The 1966 Australian federal election was held in Australia on 26 November 1966. All 124 seats in the House of Representatives were up for election. The incumbent Liberal–Country coalition government, led by Prime Minister Harold Holt, won an increased majority over the opposition Labor Party, led by Arthur Calwell. This was the first and only time that a Federal Government won an eighth consecutive term in office.

Issues
Sir Robert Menzies had retired from politics in January; his successor, former Treasurer Harold Holt, was stylish, debonair and popular with the electorate, contrasting sharply with the much rougher figure of Opposition Leader Arthur Calwell, who had already lost two elections.

Calwell also came across poorly on television compared to Holt, looking and sounding older than his 70 years. It did not help that also held to the beliefs that had been central to the previous Labor Government of 1941–1949, many of which were seen as being long outdated in 1966; for example, he still defended the White Australia policy and nationalization, and also strongly supported socialism.

These factors, along with a strong economy and initial enthusiasm for Australia's involvement in the Vietnam War, virtually guaranteed the Coalition another term. The Coalition campaigned with the slogan "Keep Australia secure and prosperous – play it safe".

The election was a landslide win for the Coalition, which won twice as many seats as Labor. The Liberals arrived two seats short of a majority in their own right, the closest that the major non-Labor party had come to governing in its own right since adopting of the Liberal banner. Holt's victory was also larger than any of Menzies' eight victories, and resulted in the largest majority government in Australian history at the time. It was later seen as the electoral high point of both Holt's Prime Ministership and the 23 years of continuous Coalition rule.

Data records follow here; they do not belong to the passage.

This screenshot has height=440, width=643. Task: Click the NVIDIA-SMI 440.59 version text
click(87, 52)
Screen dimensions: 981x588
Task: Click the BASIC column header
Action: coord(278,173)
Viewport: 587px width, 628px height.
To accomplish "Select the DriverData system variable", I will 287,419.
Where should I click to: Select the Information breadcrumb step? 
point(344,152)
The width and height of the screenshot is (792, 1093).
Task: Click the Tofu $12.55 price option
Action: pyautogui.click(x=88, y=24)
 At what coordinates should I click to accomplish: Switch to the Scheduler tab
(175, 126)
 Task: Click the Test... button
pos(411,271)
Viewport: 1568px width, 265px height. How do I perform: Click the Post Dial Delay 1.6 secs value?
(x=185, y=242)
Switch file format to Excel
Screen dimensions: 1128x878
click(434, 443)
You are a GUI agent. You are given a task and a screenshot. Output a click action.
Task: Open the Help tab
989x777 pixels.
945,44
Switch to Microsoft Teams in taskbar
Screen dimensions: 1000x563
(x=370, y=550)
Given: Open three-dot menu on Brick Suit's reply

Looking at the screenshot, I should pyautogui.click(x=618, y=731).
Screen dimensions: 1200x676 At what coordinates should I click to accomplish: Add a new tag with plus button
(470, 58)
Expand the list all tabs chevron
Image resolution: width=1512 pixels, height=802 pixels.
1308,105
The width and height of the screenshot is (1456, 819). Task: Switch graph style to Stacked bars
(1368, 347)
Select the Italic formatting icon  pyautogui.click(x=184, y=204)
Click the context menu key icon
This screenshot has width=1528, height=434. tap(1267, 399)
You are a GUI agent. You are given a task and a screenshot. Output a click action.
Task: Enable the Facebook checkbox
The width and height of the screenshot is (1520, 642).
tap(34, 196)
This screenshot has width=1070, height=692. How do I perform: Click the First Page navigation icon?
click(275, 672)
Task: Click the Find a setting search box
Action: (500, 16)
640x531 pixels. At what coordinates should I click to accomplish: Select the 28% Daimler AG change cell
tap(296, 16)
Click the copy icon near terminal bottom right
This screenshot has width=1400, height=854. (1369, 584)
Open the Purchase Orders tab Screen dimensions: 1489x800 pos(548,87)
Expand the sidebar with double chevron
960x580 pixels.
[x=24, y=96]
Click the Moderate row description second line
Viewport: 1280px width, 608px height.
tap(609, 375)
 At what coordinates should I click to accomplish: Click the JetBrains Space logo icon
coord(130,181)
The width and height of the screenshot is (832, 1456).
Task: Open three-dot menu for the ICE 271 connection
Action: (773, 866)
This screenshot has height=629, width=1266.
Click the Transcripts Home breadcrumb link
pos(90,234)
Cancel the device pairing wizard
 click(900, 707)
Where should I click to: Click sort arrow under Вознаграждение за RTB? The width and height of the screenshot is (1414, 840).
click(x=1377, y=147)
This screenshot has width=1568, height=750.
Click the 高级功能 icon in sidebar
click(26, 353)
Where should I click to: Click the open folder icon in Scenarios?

Calwell retired to the backbench a month after the crushing election loss, and was succeeded by his deputy, Gough Whitlam.

Results

Independents: Sam Benson

Seats changing hands

 Members listed in italics did not contest their seat at this election.

See also
 1964 Australian Senate election
 1967 Australian Senate election
 Candidates of the Australian federal election, 1966
 Members of the Australian House of Representatives, 1966–1969

Notes

References
University of WA  election results in Australia since 1890
AEC 2PP vote
Prior to 1984 the AEC did not undertake a full distribution of preferences for statistical purposes. The stored ballot papers for the 1983 election were put through this process prior to their destruction. Therefore, the figures from 1983 onwards show the actual result based on full distribution of preferences.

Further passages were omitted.